By E Njega
Too bad to rule; too young to retire. What a country!
Can’t believe we are debating about Uhuru extending his term in any shape or form. These are debates for failed states. Uhuru can only salvage his legacy by resigning at the earliest opportunity and allowing another person try his hand in changing the fortunes of this country. Decent leaders resign when it is plain clear they can no longer deliver.
“The amount Kenya spent on debt repayments more than doubled in the first quarter of this financial year compared with the same period in 2017, highlighting the increasing burden on the taxpayer.
The Treasury released Sh153 billion to settle the country’s loan in the period between July and September compared with only Sh75.3 billion in the same period last year, data published by National Treasury last week shows.
By comparison, the Kenya Revenue Authority (KRA) only managed to grow tax collection by 3.7 percent over the period, from Sh317.4 billion to Sh329 billion in the first quarter of this financial year.
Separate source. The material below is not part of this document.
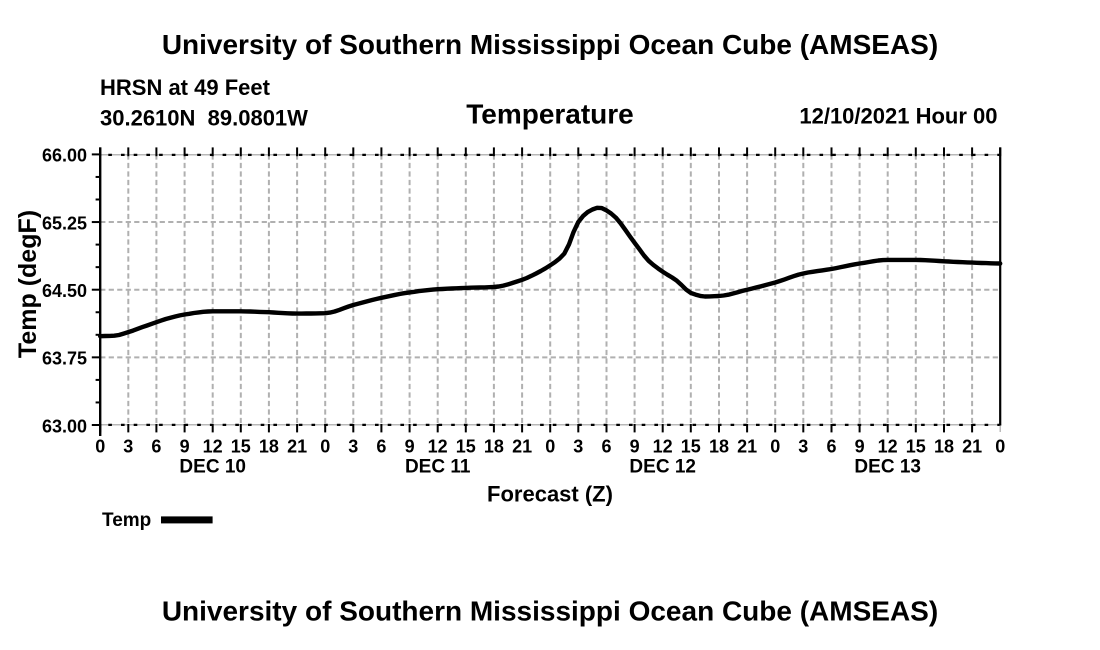  Describe the element at coordinates (126, 520) in the screenshot. I see `svg-text: Temp` at that location.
That means debt repayment alone consumed 46.5 percent of taxes that KRA collected in the first quarter of 2018/19, adding to a pile of recurrent expenses that have stifled development over the years.” Business Daily
Every time President Uhuru Kenyatta is interviewed about our public debt issue he always says he would only have a problem if the debt is going into recurrent spending.
For a fact part of our debt has gone into recurrent spending. Besides the part going into development spending has gone into politically correct economically unproductive projects. Furthermore, most of the borrowed money has been stolen by people many who are still in government.
Five years after we borrowed the first eurobond, we cannot even afford a shilling to repay it. We are now going to issue a third eurobond to finance the repayment.
If the borrowed money was well utilised how come it cannot finance its own repayment?